#### [Source material]
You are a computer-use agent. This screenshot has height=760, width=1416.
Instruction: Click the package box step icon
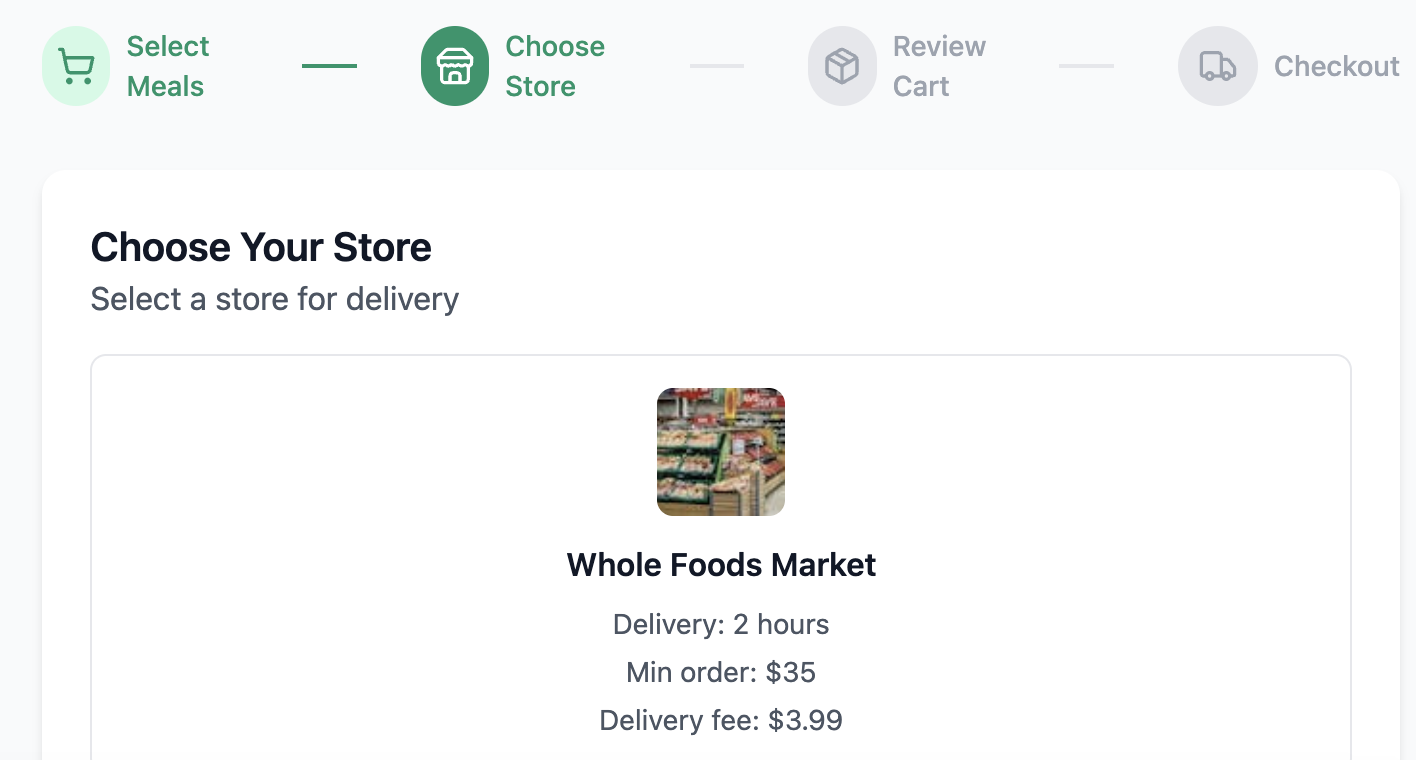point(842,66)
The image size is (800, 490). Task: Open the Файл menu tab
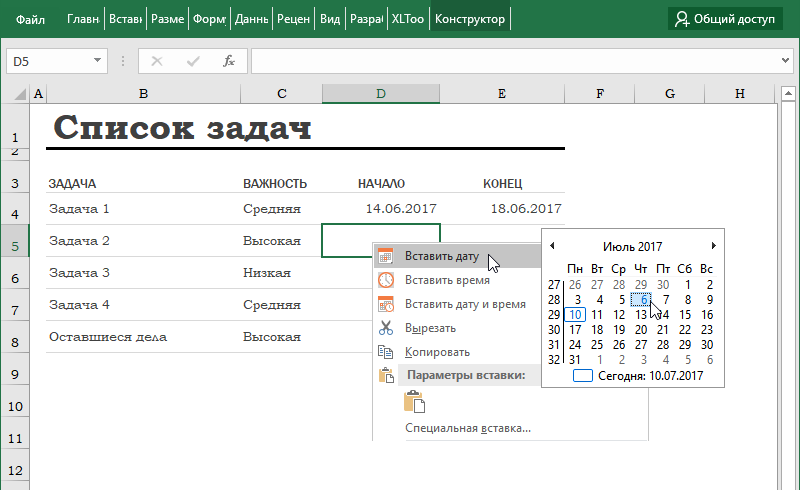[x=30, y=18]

#### [Task prompt]
Write out each line again, exactly as it appears above, except for any picture.

#### [Solution to this problem]
You are a computer-use agent. This screenshot has height=760, width=1416.
Instruction: Click the package box step icon
point(842,66)
The image size is (800, 490). Task: Open the Файл menu tab
[x=30, y=18]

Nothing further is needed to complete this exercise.